For most of my life, I believed the brain was something uniquely special, it is an organ unlike any other. The kidney filters waste, the lungs extract oxygen, and the spleen guards against infection, but the brain? It wasn’t just a biological machine; it was a center of thought, memory, and identity. It felt singular, something that couldn't be broken down into parts and understood in the way we understood other organs.
That belief held firm.. until I joined a neuroscience lab as a junior intern.
One day, a labmate unveiled a project that would shatter my assumptions: a virtual fly. At first glance, it seemed like just another digital simulation, the kind researchers had been creating for years. But this one was different. It didn’t just mimic the fly's movements or behavior—it had a brain. A digital brain.
Recent breakthroughs in neuroscience had mapped the fly's neural network in unprecedented detail.

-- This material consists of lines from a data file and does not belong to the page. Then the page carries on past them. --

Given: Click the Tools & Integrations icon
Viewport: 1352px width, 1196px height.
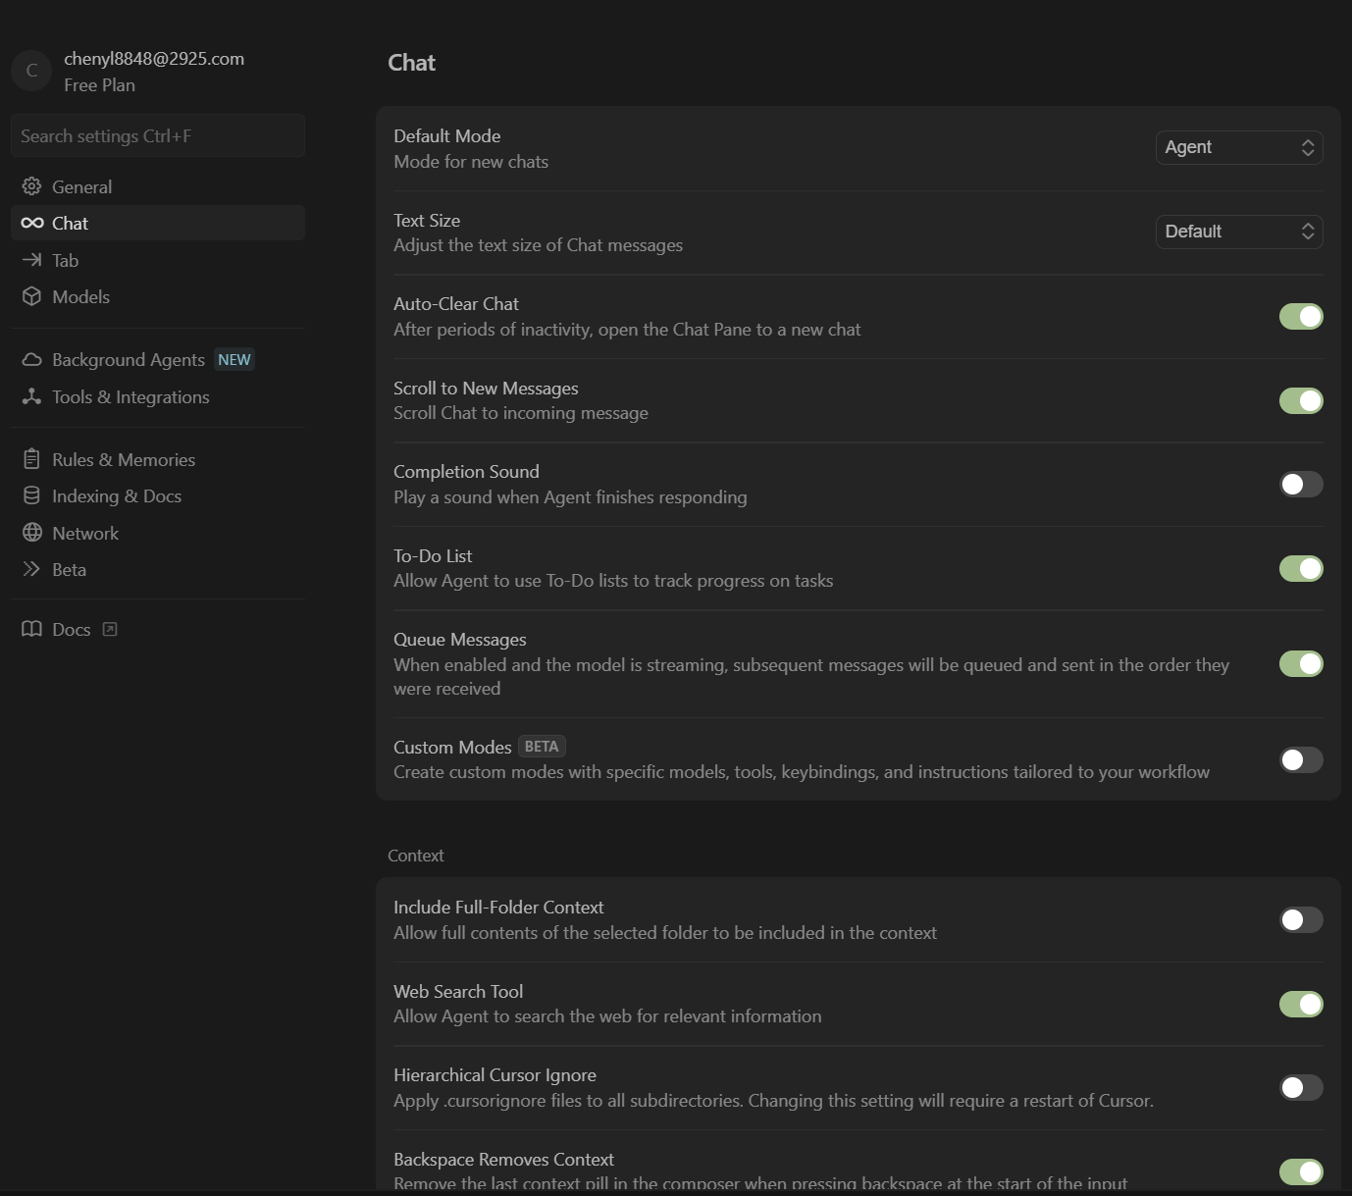Looking at the screenshot, I should click(x=31, y=396).
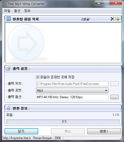
Task: Click the output settings icon beside 출력 설정
Action: (8, 68)
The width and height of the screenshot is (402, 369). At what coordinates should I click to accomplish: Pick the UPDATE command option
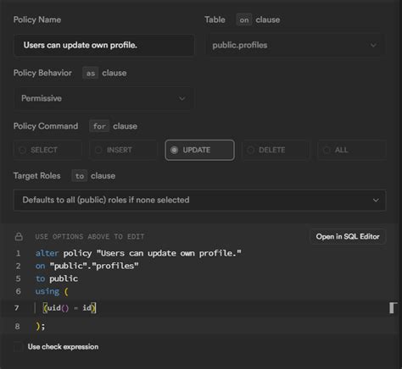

This wasn’t a rough approximation; it was an actual model of the fly’s neurons, trained on thousands of hours of behavioral data. The virtual fly could make decisions and behave like its real-world counterpart.
The moment I saw it in action, my worldview shifted.
I had always assumed the brain was a structure that would never be understood. Yet here was a model proving otherwise, at least on the scale of a fly. If we could do this now, what would be possible in the future?
That experience left me questioning everything I thought I knew about intelligence and what it means to be "alive."